What you are asked to do: Could you rewrite the lines below with "GUI agent" changed to "GUI assistant" and nothing else altered?

Records shown:
....

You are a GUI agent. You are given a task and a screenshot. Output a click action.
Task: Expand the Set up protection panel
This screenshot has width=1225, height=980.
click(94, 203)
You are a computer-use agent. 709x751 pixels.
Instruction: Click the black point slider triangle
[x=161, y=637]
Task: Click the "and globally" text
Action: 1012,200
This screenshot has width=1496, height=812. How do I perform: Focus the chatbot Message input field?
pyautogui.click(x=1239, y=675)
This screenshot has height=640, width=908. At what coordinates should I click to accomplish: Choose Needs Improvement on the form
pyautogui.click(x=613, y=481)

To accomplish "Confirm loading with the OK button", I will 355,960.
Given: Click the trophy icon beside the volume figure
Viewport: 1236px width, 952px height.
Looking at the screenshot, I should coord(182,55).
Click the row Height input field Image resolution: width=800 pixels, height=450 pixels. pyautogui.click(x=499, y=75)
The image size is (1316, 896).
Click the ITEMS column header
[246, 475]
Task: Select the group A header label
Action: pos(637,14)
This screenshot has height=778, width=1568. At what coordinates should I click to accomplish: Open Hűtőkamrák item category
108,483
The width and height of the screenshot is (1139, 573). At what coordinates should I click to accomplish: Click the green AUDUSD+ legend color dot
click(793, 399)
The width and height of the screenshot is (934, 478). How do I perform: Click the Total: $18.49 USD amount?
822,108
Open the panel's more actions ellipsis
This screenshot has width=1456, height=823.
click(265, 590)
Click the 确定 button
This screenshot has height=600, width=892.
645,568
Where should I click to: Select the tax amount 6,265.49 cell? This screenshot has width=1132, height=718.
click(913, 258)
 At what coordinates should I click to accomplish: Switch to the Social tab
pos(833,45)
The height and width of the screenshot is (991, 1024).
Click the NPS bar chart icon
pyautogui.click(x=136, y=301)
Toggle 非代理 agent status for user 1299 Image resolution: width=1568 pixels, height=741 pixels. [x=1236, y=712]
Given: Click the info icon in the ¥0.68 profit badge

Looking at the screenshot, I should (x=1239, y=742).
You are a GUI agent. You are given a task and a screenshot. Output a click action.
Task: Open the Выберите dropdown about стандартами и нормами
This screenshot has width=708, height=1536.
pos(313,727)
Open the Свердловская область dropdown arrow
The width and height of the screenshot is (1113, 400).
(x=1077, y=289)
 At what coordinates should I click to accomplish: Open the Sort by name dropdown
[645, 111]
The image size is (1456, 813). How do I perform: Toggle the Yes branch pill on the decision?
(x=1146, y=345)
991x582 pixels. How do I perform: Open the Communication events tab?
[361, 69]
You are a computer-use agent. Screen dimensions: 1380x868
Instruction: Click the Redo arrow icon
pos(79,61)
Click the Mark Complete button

....

Exercise response:
You are a GUI assistant. You are given a task and a screenshot. Output a click action.
Task: Expand the Set up protection panel
This screenshot has width=1225, height=980.
click(94, 203)
You are a computer-use agent. 709x751 pixels.
Instruction: Click the black point slider triangle
[x=161, y=637]
Task: Click the "and globally" text
Action: 1012,200
This screenshot has width=1496, height=812. How do I perform: Focus the chatbot Message input field?
pyautogui.click(x=1239, y=675)
This screenshot has height=640, width=908. At what coordinates should I click to accomplish: Choose Needs Improvement on the form
pyautogui.click(x=613, y=481)

To accomplish "Confirm loading with the OK button", I will 355,960.
Given: Click the trophy icon beside the volume figure
Viewport: 1236px width, 952px height.
Looking at the screenshot, I should coord(182,55).
Click the row Height input field Image resolution: width=800 pixels, height=450 pixels. pyautogui.click(x=499, y=75)
The image size is (1316, 896).
Click the ITEMS column header
[246, 475]
Task: Select the group A header label
Action: pos(637,14)
This screenshot has height=778, width=1568. At what coordinates should I click to accomplish: Open Hűtőkamrák item category
108,483
The width and height of the screenshot is (1139, 573). At what coordinates should I click to accomplish: Click the green AUDUSD+ legend color dot
click(793, 399)
The width and height of the screenshot is (934, 478). How do I perform: Click the Total: $18.49 USD amount?
822,108
Open the panel's more actions ellipsis
This screenshot has width=1456, height=823.
click(265, 590)
Click the 确定 button
This screenshot has height=600, width=892.
645,568
Where should I click to: Select the tax amount 6,265.49 cell? This screenshot has width=1132, height=718.
click(913, 258)
 At what coordinates should I click to accomplish: Switch to the Social tab
pos(833,45)
The height and width of the screenshot is (991, 1024).
Click the NPS bar chart icon
pyautogui.click(x=136, y=301)
Toggle 非代理 agent status for user 1299 Image resolution: width=1568 pixels, height=741 pixels. [x=1236, y=712]
Given: Click the info icon in the ¥0.68 profit badge

Looking at the screenshot, I should (x=1239, y=742).
You are a GUI assistant. You are given a task and a screenshot. Output a click action.
Task: Open the Выберите dropdown about стандартами и нормами
This screenshot has width=708, height=1536.
pos(313,727)
Open the Свердловская область dropdown arrow
The width and height of the screenshot is (1113, 400).
(x=1077, y=289)
 At what coordinates should I click to accomplish: Open the Sort by name dropdown
[645, 111]
The image size is (1456, 813). How do I perform: Toggle the Yes branch pill on the decision?
(x=1146, y=345)
991x582 pixels. How do I perform: Open the Communication events tab?
[361, 69]
You are a computer-use agent. Screen dimensions: 1380x868
Instruction: Click the Redo arrow icon
pos(79,61)
Click the Mark Complete button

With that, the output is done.